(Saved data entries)
···
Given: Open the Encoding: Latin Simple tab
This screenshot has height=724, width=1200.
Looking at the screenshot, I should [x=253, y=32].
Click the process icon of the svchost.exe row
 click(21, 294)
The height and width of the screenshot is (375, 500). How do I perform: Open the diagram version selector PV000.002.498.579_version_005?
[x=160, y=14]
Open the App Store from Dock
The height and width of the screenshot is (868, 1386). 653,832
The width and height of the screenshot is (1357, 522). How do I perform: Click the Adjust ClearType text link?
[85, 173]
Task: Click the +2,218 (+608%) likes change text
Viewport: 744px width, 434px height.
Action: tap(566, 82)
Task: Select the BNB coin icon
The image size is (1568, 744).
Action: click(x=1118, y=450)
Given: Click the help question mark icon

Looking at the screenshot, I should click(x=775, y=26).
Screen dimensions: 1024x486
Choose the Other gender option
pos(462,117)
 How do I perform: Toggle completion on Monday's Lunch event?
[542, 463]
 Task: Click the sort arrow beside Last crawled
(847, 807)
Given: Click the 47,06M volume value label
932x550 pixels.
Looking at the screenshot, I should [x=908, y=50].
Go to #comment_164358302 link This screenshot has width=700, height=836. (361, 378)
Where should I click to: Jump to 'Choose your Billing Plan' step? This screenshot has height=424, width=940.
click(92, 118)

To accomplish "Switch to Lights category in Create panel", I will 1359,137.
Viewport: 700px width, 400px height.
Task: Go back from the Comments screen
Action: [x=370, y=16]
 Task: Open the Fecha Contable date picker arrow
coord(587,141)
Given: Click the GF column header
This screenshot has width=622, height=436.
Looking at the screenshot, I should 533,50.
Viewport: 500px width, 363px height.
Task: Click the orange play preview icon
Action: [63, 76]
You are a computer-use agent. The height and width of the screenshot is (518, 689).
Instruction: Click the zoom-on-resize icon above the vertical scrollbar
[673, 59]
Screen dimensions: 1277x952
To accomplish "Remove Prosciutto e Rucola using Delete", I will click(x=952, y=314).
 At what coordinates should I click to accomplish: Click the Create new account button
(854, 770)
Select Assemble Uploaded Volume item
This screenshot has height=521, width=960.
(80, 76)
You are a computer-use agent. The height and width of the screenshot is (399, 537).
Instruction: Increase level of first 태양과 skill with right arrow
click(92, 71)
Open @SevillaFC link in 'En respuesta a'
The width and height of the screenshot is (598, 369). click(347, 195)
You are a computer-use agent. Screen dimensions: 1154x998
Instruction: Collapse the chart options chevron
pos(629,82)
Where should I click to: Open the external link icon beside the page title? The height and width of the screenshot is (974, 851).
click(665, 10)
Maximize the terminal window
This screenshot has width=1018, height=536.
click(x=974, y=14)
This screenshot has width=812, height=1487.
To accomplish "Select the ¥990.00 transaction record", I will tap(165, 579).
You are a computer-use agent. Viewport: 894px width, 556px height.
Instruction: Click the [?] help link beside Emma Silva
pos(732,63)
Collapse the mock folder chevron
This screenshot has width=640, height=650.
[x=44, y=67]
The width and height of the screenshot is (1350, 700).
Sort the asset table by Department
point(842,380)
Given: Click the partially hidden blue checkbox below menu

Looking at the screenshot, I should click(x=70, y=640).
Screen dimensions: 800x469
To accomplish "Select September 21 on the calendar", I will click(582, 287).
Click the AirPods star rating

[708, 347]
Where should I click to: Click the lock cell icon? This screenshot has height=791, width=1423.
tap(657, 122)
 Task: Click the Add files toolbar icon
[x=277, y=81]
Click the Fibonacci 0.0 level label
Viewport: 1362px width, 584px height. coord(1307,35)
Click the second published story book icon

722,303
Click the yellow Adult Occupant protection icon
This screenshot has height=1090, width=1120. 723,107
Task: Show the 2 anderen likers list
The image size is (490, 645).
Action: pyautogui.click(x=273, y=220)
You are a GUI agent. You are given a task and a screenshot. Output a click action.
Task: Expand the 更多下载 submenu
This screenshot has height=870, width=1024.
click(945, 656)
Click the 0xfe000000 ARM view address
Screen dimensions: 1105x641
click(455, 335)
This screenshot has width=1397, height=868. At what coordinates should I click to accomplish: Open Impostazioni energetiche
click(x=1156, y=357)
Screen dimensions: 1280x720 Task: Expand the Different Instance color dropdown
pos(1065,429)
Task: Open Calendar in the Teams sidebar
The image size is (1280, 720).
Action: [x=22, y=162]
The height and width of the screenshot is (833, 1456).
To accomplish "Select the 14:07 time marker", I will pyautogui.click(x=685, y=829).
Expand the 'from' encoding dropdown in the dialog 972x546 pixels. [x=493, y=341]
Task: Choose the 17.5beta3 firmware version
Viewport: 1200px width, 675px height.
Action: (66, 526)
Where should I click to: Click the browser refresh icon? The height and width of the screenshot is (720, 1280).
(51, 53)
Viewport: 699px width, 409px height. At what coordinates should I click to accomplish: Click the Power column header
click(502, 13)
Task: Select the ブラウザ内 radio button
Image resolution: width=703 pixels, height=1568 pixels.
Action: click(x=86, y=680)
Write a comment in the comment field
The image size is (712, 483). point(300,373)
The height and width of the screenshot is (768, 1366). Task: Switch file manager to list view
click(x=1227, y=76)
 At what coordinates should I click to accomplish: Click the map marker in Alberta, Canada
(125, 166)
···
§ WORK TASK:
Word for word, write out all of the entries.

§ ANSWER FOR THIS EXERCISE:
Given: Open the Encoding: Latin Simple tab
This screenshot has height=724, width=1200.
Looking at the screenshot, I should [x=253, y=32].
Click the process icon of the svchost.exe row
 click(21, 294)
The height and width of the screenshot is (375, 500). How do I perform: Open the diagram version selector PV000.002.498.579_version_005?
[x=160, y=14]
Open the App Store from Dock
The height and width of the screenshot is (868, 1386). 653,832
The width and height of the screenshot is (1357, 522). How do I perform: Click the Adjust ClearType text link?
[85, 173]
Task: Click the +2,218 (+608%) likes change text
Viewport: 744px width, 434px height.
Action: tap(566, 82)
Task: Select the BNB coin icon
The image size is (1568, 744).
Action: click(x=1118, y=450)
Given: Click the help question mark icon

Looking at the screenshot, I should click(x=775, y=26).
Screen dimensions: 1024x486
Choose the Other gender option
pos(462,117)
 How do I perform: Toggle completion on Monday's Lunch event?
[542, 463]
 Task: Click the sort arrow beside Last crawled
(847, 807)
Given: Click the 47,06M volume value label
932x550 pixels.
Looking at the screenshot, I should [x=908, y=50].
Go to #comment_164358302 link This screenshot has width=700, height=836. (361, 378)
Where should I click to: Jump to 'Choose your Billing Plan' step? This screenshot has height=424, width=940.
click(92, 118)

To accomplish "Switch to Lights category in Create panel", I will 1359,137.
Viewport: 700px width, 400px height.
Task: Go back from the Comments screen
Action: [x=370, y=16]
 Task: Open the Fecha Contable date picker arrow
coord(587,141)
Given: Click the GF column header
This screenshot has width=622, height=436.
Looking at the screenshot, I should 533,50.
Viewport: 500px width, 363px height.
Task: Click the orange play preview icon
Action: [63, 76]
You are a computer-use agent. The height and width of the screenshot is (518, 689).
Instruction: Click the zoom-on-resize icon above the vertical scrollbar
[673, 59]
Screen dimensions: 1277x952
To accomplish "Remove Prosciutto e Rucola using Delete", I will click(x=952, y=314).
 At what coordinates should I click to accomplish: Click the Create new account button
(854, 770)
Select Assemble Uploaded Volume item
This screenshot has height=521, width=960.
(80, 76)
You are a computer-use agent. The height and width of the screenshot is (399, 537).
Instruction: Increase level of first 태양과 skill with right arrow
click(92, 71)
Open @SevillaFC link in 'En respuesta a'
The width and height of the screenshot is (598, 369). click(347, 195)
You are a computer-use agent. Screen dimensions: 1154x998
Instruction: Collapse the chart options chevron
pos(629,82)
Where should I click to: Open the external link icon beside the page title? The height and width of the screenshot is (974, 851).
click(665, 10)
Maximize the terminal window
This screenshot has width=1018, height=536.
click(x=974, y=14)
This screenshot has width=812, height=1487.
To accomplish "Select the ¥990.00 transaction record", I will tap(165, 579).
You are a computer-use agent. Viewport: 894px width, 556px height.
Instruction: Click the [?] help link beside Emma Silva
pos(732,63)
Collapse the mock folder chevron
This screenshot has width=640, height=650.
[x=44, y=67]
The width and height of the screenshot is (1350, 700).
Sort the asset table by Department
point(842,380)
Given: Click the partially hidden blue checkbox below menu

Looking at the screenshot, I should click(x=70, y=640).
Screen dimensions: 800x469
To accomplish "Select September 21 on the calendar", I will click(582, 287).
Click the AirPods star rating

[708, 347]
Where should I click to: Click the lock cell icon? This screenshot has height=791, width=1423.
tap(657, 122)
 Task: Click the Add files toolbar icon
[x=277, y=81]
Click the Fibonacci 0.0 level label
Viewport: 1362px width, 584px height. coord(1307,35)
Click the second published story book icon

722,303
Click the yellow Adult Occupant protection icon
This screenshot has height=1090, width=1120. 723,107
Task: Show the 2 anderen likers list
The image size is (490, 645).
Action: pyautogui.click(x=273, y=220)
You are a GUI agent. You are given a task and a screenshot. Output a click action.
Task: Expand the 更多下载 submenu
This screenshot has height=870, width=1024.
click(945, 656)
Click the 0xfe000000 ARM view address
Screen dimensions: 1105x641
click(455, 335)
This screenshot has width=1397, height=868. At what coordinates should I click to accomplish: Open Impostazioni energetiche
click(x=1156, y=357)
Screen dimensions: 1280x720 Task: Expand the Different Instance color dropdown
pos(1065,429)
Task: Open Calendar in the Teams sidebar
The image size is (1280, 720).
Action: [x=22, y=162]
The height and width of the screenshot is (833, 1456).
To accomplish "Select the 14:07 time marker", I will pyautogui.click(x=685, y=829).
Expand the 'from' encoding dropdown in the dialog 972x546 pixels. [x=493, y=341]
Task: Choose the 17.5beta3 firmware version
Viewport: 1200px width, 675px height.
Action: (66, 526)
Where should I click to: Click the browser refresh icon? The height and width of the screenshot is (720, 1280).
(51, 53)
Viewport: 699px width, 409px height. At what coordinates should I click to accomplish: Click the Power column header
click(502, 13)
Task: Select the ブラウザ内 radio button
Image resolution: width=703 pixels, height=1568 pixels.
Action: click(x=86, y=680)
Write a comment in the comment field
The image size is (712, 483). point(300,373)
The height and width of the screenshot is (768, 1366). Task: Switch file manager to list view
click(x=1227, y=76)
 At what coordinates should I click to accomplish: Click the map marker in Alberta, Canada
(125, 166)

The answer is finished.